STERNBERG, Judge (concurring in part and dissenting in part):
I agree with the holding of Judge Ruland's opinion that a hospital, albeit private, does not have unfettered discretion to act arbitrarily. Because of its function in serving the public in so vital an area as health, I believe that a cause of action was stated in the allegation of unreasonable, arbitrary, and capricious conduct in discharging the plaintiff. Hence, dismissal of his claim without giving him an opportunity to prove the allegations thereof was premature. I also agree that the first claim should have been dismissed.

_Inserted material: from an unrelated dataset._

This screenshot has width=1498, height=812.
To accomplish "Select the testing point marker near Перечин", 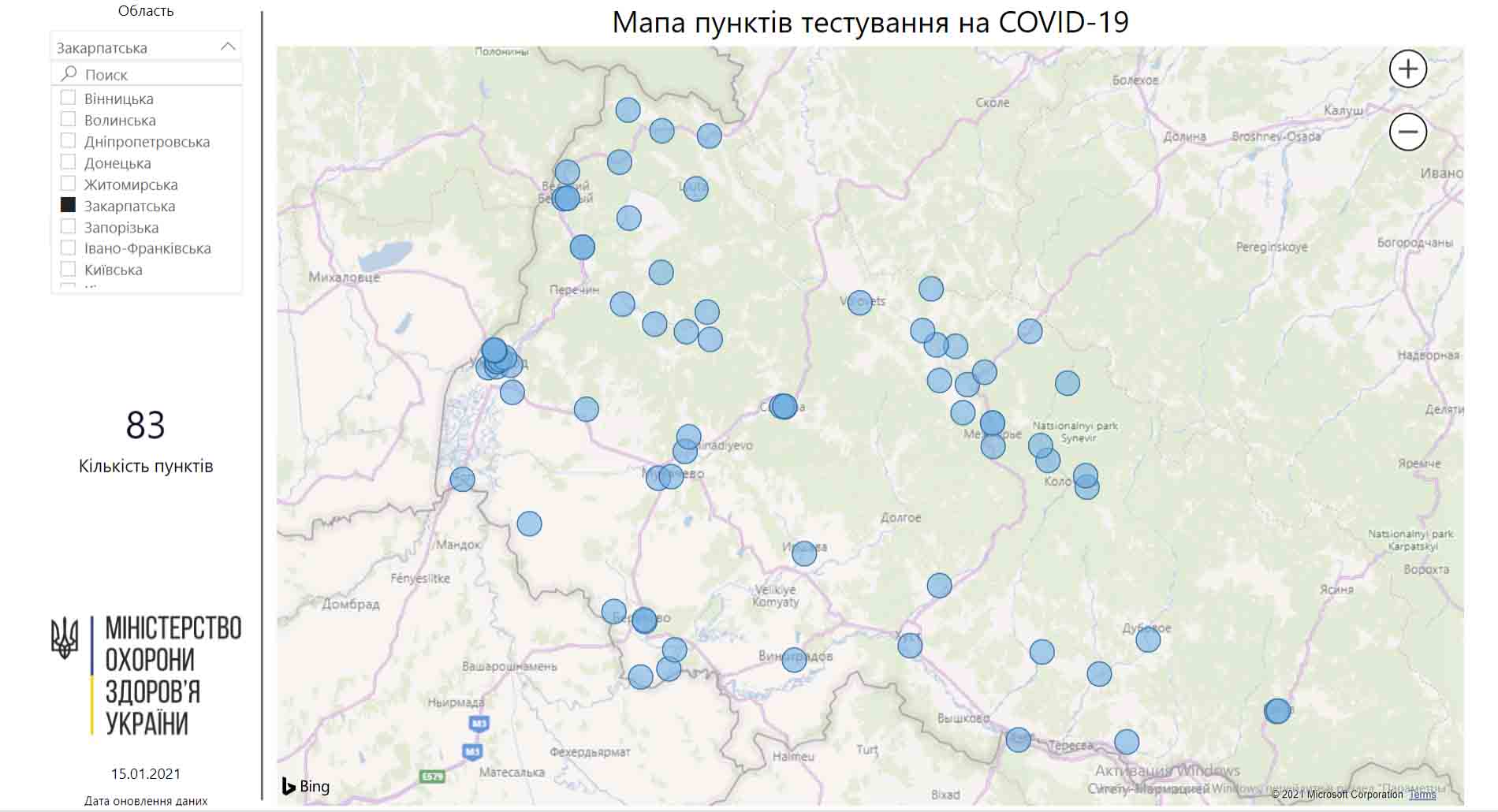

However, I would go further in this case than does Judge Ruland's opinion, and would reinstate the second claim for relief. While it is true that both hospitals are private in that they are run as private corporations without management by any governmental entity, nevertheless, I would hold that the acceptance by the hospitals of public assistance in the form of tax benefits derived from their non-profit corporate status and from solicitation of the general public may be sufficient to subject them to liability as public agencies under the doctrine emanating from the Eaton v. Grubbs and Simkins v. Cone cases cited in Judge Ruland's opinion, and that factual questions were raised by the second claim for relief of the amended complaint which were not sufficiently answered by the affidavits of the administrators on the issue of the extent of public assistance received. Thus, in my view, the dismissal of that claim was premature also. To hold that a claim is stated based on the role of the hospitals in serving the public, but that one is not stated on the basis of their role in receiving public assistance in payment for such service, is to me a distinction without any real difference.